I forgot to tell you that I have a brother Andrew, an older brother. Since he is my older brother, he is bigger than me, or at least he was then. He’s one of those brothers who picks on you, and who loves to start trouble and drag you into it somehow. However, he can also be the role-model type brother when he wants to be. I step out of the door of freedom only to step into my brother’s instruction. He was apparently waiting there for me for quite sometime.
“It’s about time,” he said.
“Hey Andrew,” I mumbled.
“How was school?”
“Alright, why do you care?”
“You are my baby brother. I gotta take care of you or mom would kill me” he said in a fake enthusiasm. “Let’s go to the store.”

I didn’t have much choice. My mom would kill him if he didn’t take care of me so I spent a lot of time with him and his friends. I guess the only way he could watch me and hang out with his friends was to drag me along. The thought of my friends seeing me with the older kids didn’t trouble me to much because I knew they were jealous. I have to admit, it was cool to hang out with the middle school kids.
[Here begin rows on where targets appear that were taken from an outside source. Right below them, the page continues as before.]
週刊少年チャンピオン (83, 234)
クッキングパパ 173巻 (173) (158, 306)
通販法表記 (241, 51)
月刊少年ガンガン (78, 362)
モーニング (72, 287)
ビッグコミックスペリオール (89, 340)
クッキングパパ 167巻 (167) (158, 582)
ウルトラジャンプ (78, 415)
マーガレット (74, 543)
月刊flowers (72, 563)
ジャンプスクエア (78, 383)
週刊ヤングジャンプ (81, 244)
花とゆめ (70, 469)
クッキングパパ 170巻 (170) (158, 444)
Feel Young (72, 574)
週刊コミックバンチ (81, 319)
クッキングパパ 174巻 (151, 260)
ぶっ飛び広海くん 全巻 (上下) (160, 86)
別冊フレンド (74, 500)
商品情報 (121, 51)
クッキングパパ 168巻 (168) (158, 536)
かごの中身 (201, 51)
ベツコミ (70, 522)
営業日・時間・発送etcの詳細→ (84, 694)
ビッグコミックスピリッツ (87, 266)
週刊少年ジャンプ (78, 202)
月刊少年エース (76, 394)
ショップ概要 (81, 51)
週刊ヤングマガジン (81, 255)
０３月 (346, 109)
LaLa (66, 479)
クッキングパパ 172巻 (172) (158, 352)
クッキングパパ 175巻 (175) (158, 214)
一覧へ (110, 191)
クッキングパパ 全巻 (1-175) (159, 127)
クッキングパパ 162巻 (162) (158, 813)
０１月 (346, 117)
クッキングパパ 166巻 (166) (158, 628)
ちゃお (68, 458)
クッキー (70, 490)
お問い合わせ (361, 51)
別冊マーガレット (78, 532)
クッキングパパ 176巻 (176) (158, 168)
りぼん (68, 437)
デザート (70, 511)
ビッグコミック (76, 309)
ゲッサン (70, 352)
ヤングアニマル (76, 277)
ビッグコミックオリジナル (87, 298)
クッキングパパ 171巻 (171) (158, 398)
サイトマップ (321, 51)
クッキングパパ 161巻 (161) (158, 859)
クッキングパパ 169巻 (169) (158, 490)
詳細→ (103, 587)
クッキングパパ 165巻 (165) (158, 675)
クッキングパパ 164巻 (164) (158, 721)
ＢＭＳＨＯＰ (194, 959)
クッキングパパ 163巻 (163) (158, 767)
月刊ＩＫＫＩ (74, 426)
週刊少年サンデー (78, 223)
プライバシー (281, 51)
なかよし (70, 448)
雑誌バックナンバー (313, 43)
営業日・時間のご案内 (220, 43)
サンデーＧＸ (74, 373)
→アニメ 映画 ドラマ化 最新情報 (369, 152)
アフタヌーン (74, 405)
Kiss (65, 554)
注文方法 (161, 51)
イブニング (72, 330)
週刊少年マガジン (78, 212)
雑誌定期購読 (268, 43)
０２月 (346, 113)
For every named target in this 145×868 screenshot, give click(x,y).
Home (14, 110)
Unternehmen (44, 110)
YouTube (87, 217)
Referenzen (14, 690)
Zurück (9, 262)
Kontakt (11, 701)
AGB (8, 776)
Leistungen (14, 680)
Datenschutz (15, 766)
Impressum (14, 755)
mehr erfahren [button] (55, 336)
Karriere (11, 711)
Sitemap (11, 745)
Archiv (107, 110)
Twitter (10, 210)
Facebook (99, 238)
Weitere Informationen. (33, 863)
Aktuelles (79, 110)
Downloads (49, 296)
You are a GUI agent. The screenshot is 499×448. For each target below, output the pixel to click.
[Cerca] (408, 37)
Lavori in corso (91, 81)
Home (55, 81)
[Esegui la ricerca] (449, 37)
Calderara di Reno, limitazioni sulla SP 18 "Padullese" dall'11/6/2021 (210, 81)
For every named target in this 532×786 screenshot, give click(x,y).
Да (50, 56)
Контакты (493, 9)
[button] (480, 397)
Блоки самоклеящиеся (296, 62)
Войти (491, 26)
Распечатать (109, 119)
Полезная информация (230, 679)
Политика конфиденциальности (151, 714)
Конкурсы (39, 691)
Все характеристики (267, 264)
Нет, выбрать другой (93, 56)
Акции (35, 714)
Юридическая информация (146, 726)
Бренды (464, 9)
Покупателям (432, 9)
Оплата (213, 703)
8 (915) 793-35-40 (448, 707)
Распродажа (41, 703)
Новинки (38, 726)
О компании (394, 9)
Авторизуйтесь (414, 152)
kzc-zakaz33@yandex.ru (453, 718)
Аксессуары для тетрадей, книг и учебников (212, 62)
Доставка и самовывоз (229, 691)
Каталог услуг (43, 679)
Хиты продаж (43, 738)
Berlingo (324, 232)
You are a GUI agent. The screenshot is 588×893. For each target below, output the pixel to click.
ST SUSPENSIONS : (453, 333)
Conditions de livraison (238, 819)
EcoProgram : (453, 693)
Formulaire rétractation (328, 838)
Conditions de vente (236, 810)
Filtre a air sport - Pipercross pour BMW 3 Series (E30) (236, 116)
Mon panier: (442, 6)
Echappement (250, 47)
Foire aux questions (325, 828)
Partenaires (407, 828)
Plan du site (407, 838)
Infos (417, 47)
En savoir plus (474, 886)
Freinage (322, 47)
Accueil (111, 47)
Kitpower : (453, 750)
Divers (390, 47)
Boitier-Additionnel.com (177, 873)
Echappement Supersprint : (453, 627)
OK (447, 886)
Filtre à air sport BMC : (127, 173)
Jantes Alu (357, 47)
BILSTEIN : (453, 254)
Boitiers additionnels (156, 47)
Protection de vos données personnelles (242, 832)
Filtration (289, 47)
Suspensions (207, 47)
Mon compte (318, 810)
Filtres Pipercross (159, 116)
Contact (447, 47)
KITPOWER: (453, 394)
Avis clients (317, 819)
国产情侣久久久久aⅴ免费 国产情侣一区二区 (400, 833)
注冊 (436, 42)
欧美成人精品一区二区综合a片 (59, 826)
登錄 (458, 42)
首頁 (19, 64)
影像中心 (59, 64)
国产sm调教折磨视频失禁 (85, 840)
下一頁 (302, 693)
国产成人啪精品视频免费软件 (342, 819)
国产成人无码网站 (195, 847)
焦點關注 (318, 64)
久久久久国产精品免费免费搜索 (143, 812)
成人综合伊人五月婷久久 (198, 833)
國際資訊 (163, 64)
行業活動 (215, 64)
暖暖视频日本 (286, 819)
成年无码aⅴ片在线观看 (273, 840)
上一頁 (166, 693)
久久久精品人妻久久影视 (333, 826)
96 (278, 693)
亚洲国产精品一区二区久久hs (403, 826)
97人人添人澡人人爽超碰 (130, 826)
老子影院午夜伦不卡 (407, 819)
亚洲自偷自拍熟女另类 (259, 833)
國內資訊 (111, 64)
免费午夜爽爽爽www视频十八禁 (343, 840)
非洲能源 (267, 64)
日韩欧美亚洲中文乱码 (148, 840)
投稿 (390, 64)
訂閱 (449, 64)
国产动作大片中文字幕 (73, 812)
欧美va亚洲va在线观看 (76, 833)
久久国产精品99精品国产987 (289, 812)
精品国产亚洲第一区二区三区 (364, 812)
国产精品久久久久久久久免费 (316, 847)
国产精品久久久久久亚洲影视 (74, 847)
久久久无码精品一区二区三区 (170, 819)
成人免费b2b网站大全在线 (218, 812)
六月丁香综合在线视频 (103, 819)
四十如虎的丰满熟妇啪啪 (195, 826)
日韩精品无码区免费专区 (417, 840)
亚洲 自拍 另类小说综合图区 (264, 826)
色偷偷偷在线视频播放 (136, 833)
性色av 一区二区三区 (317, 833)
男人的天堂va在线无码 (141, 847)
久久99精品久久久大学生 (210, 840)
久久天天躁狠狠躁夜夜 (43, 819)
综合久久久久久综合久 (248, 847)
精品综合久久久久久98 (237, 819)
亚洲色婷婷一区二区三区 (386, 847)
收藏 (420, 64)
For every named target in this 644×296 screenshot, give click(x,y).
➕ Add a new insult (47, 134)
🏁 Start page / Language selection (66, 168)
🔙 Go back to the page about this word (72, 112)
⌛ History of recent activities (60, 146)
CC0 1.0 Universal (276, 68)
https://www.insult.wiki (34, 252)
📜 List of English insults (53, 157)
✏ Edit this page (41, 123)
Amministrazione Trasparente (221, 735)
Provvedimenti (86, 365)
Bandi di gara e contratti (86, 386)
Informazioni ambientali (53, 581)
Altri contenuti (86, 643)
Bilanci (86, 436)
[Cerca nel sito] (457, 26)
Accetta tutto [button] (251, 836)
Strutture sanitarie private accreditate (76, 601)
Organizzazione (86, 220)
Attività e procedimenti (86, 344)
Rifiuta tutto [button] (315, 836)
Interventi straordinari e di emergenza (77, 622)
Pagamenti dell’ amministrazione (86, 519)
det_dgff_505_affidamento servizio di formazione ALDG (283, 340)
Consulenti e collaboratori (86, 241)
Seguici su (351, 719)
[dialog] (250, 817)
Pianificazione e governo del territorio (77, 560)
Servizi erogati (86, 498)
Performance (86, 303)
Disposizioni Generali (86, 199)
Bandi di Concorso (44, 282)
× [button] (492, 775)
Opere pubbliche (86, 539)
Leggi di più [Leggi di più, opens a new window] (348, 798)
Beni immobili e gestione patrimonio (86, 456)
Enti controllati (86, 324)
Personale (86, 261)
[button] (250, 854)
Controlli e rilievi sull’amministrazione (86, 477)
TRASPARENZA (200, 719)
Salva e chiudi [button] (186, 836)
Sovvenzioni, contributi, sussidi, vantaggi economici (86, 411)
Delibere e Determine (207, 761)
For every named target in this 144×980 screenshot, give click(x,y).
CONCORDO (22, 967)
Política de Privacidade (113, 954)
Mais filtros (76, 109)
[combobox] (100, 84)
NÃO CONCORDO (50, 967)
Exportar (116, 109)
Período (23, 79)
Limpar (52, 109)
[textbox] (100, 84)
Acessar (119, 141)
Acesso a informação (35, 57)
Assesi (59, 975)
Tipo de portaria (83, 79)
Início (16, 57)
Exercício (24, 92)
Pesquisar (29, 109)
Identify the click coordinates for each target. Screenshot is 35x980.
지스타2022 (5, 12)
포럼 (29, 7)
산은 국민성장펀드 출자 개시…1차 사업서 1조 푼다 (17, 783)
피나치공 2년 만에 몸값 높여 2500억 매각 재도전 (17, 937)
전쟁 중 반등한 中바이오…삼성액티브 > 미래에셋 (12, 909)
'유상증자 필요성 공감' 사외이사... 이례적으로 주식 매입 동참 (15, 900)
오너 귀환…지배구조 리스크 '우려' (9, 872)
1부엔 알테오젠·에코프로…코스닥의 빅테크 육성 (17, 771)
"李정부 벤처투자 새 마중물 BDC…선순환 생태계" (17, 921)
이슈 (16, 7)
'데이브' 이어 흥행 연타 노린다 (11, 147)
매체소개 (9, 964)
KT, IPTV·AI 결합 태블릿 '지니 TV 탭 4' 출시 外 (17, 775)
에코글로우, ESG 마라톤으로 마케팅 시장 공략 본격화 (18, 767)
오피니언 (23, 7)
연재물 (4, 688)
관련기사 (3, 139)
We started on our journey to the corner store; a very short journey. Our family didn’t live far from a little strip of stores up the street. I wouldn’t say we lived in the city, but we were pretty close to everything. There was a laundromat, Jack in the Box, Walgreens, Ice cream place, pawn shop, you name it, and it was there.
“Why are we going to the store? I wanna go home” I whined.
“Mom told me we needed some soda tonight ‘cause were havin pizza” he stuttered.
I didn’t think anything of it at the time. He literally grabbed me off the bus so I still had my backpack on, which I complained about. He always seemed annoyed with me, but as I look back, I see I complained a lot so I would be annoyed, too. I guess I should be happy that I’m the baby of the family, and I don’t have some little kid annoying me all the time. We were almost there; we just had to cross the street. The store was only a half mile walk and only took like 5 minutes. The pedestrian light kicked on, and we resumed on our way. Rush hour traffic hadn’t hit yet, so the parking lot wasn’t full at all. I could smell new asphalt and it appeared like it was redone recently.
We stepped through the automatic doors and immediately my brother took off to the right. He was acting pretty strange.
“Go ahead and look around at stuff. I’ll find you” he said while turning around.
“Okay…” I said blankly.
I quickly became bored and headed towards the toy aisle. My obsession for cap guns had me itching for a new one. I had a whole arsenal at home; a shotgun, a couple pistols, and my favorite, a six-shooter. Just like any other nine-year old kid, even toys I liked couldn’t hold my attention for long. I was soon over at the candy aisle. My brother returned.
“Open your backpack,” he said quickly.
“Why?”
“Shut up, just do it.” He was my older brother, so I listened.

He began throwing stuff in there. A couple of the things I recognized from the toy aisle. Others, I didn’t know what they were. I really didn’t have time to look either. I knew this was wrong, but I couldn’t do anything. We were stealing. My brother had dragged me into trouble. I didn’t like it, but I told him to hurry up because I was scared and didn’t want to get caught. He finished and zipped the bag. We both stood up and acted like nothing had happened. If anyone looked at me, I was probably as red as an apple, I was so nervous. My brother told me to head toward the front door and said he wouldn’t be far behind. I wouldn’t walk out with him. He tried arguing, but he didn’t want to make a scene so he agreed to walk out together. We headed for the door. I could feel each step we took pound from my foot all the way up to my head. I just wanted out. We were 5 feet from the door.

“Excuse me! Son!” a booming voice sounded. I froze and so did my brother. We turned to a heavy-set man in slacks and a white dress shirt. He had a name tag. It said Henry, Store Manager. I knew we were done for. My head sank and eyes shut. “You boys need to come with me.”